Written problem »
Collect every line of the listing below that contains the string "Open", treating uppercase and lowercase letters as different.

Stored data »
— begin —

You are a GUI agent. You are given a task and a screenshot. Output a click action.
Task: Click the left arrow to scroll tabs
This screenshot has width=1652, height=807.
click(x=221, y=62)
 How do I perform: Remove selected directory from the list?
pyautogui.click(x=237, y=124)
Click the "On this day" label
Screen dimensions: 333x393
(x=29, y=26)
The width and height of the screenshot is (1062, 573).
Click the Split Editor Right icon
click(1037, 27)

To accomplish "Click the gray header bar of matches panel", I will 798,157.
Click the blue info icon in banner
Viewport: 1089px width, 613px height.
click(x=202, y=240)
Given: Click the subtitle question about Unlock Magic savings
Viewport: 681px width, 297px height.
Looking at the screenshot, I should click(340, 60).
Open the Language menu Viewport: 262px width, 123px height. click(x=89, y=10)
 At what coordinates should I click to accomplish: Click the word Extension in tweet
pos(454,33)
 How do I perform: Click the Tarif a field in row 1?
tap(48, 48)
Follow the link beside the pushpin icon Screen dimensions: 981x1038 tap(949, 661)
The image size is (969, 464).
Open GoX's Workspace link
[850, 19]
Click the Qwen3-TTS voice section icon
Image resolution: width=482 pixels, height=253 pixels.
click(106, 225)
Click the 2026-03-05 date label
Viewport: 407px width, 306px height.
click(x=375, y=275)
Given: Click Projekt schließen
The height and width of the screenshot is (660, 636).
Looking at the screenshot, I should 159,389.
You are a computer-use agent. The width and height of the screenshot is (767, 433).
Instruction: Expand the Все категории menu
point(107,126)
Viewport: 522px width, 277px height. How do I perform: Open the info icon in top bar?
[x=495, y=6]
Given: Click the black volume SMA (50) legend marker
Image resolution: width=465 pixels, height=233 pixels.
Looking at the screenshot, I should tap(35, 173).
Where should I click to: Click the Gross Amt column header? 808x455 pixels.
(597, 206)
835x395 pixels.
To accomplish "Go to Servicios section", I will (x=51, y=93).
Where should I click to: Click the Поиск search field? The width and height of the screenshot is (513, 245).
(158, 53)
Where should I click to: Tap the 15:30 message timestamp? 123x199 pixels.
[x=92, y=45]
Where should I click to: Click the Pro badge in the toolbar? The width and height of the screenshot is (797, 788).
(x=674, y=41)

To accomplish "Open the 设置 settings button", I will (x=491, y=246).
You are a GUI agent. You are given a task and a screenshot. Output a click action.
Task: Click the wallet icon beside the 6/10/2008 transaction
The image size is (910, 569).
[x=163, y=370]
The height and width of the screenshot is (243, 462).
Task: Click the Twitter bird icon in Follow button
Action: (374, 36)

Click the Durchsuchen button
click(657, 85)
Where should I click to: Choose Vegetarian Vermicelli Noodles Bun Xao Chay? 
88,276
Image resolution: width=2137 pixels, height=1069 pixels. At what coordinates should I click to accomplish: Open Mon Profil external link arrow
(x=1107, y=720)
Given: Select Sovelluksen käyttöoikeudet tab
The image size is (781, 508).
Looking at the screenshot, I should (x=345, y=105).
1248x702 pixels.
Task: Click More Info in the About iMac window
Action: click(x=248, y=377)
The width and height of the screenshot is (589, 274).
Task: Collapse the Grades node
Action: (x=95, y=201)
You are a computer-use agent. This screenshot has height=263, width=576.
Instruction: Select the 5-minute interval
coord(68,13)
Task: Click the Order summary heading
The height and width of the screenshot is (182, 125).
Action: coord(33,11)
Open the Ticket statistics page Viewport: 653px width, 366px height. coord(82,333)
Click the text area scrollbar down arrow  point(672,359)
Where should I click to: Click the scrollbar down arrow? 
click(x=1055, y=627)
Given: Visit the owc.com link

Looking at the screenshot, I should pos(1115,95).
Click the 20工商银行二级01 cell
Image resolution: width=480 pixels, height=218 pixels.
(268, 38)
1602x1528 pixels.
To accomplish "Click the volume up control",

— end —

Task answer »
Open the Language menu Viewport: 262px width, 123px height. click(x=89, y=10)
Open GoX's Workspace link
Viewport: 522px width, 277px height. How do I perform: Open the info icon in top bar?
To accomplish "Open the 设置 settings button", I will (x=491, y=246).
Image resolution: width=2137 pixels, height=1069 pixels. At what coordinates should I click to accomplish: Open Mon Profil external link arrow
Open the Ticket statistics page Viewport: 653px width, 366px height. coord(82,333)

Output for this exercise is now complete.